[Source data Boundary: Start]

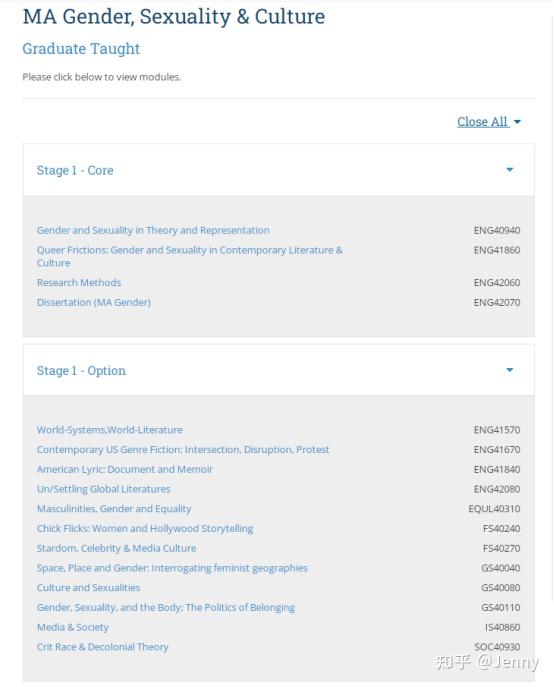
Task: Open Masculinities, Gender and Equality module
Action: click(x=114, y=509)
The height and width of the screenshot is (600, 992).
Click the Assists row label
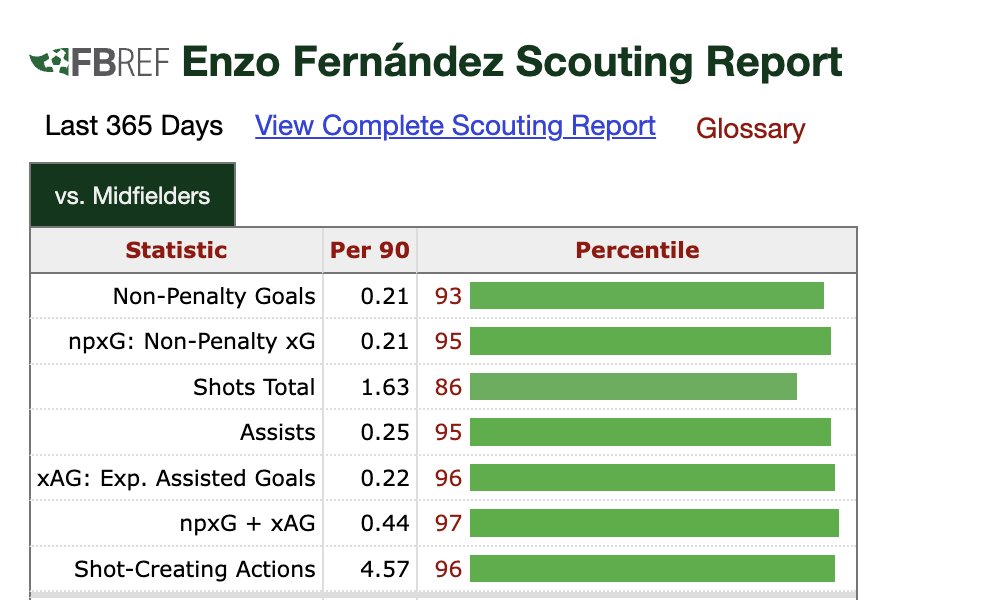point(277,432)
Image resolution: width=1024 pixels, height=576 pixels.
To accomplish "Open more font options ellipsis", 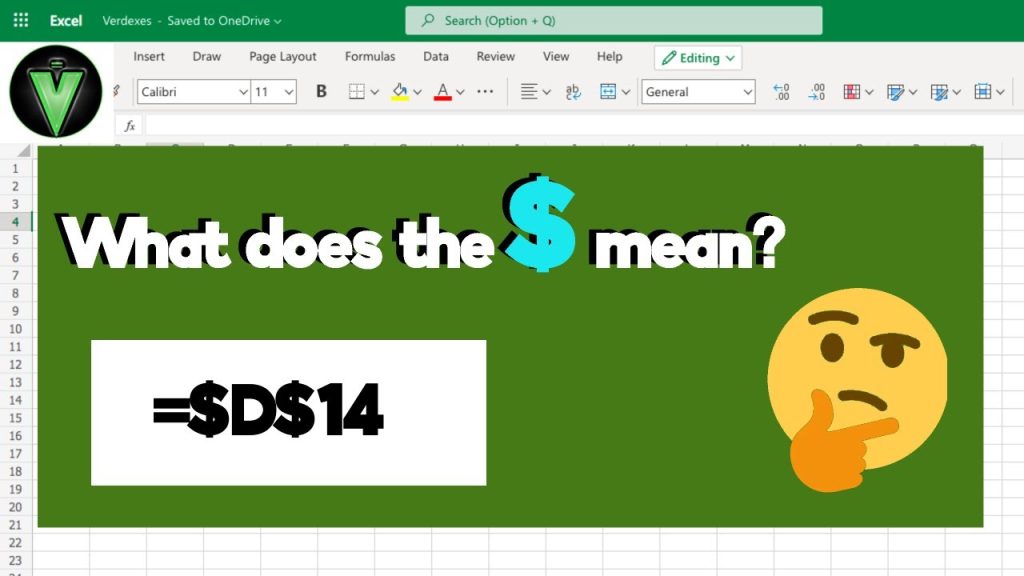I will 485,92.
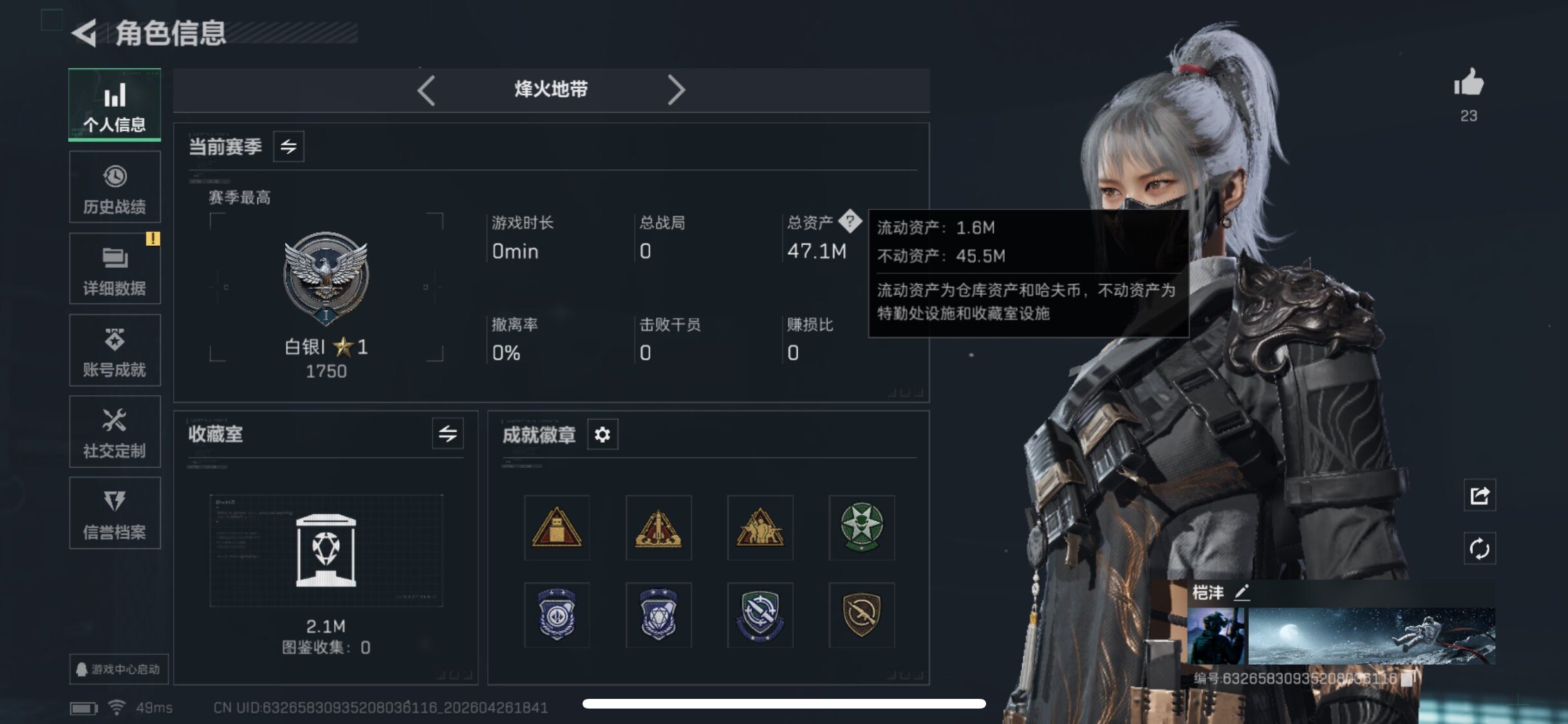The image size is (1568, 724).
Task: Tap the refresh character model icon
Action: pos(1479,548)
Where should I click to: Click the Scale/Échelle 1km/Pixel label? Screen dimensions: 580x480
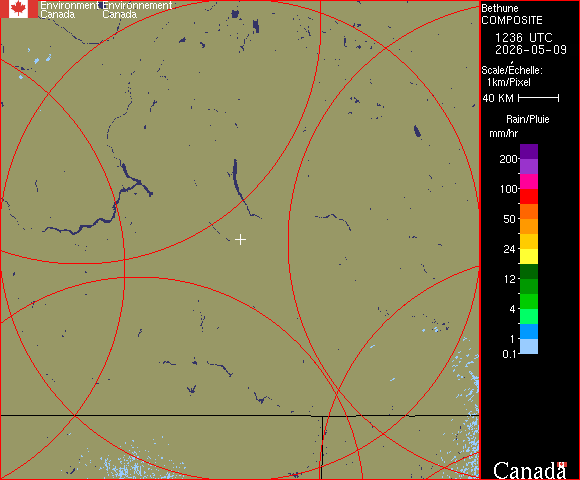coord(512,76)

[Source data Boundary: End]

[What to produce] Beginning with the line above that has "The height and" and going on through the line that has "Image resolution: width=1024", retype every line exactly and add nothing else; drop the pictures.

[Solution for this problem]
The height and width of the screenshot is (600, 992).
Click the Assists row label
point(277,432)
Image resolution: width=1024 pixels, height=576 pixels.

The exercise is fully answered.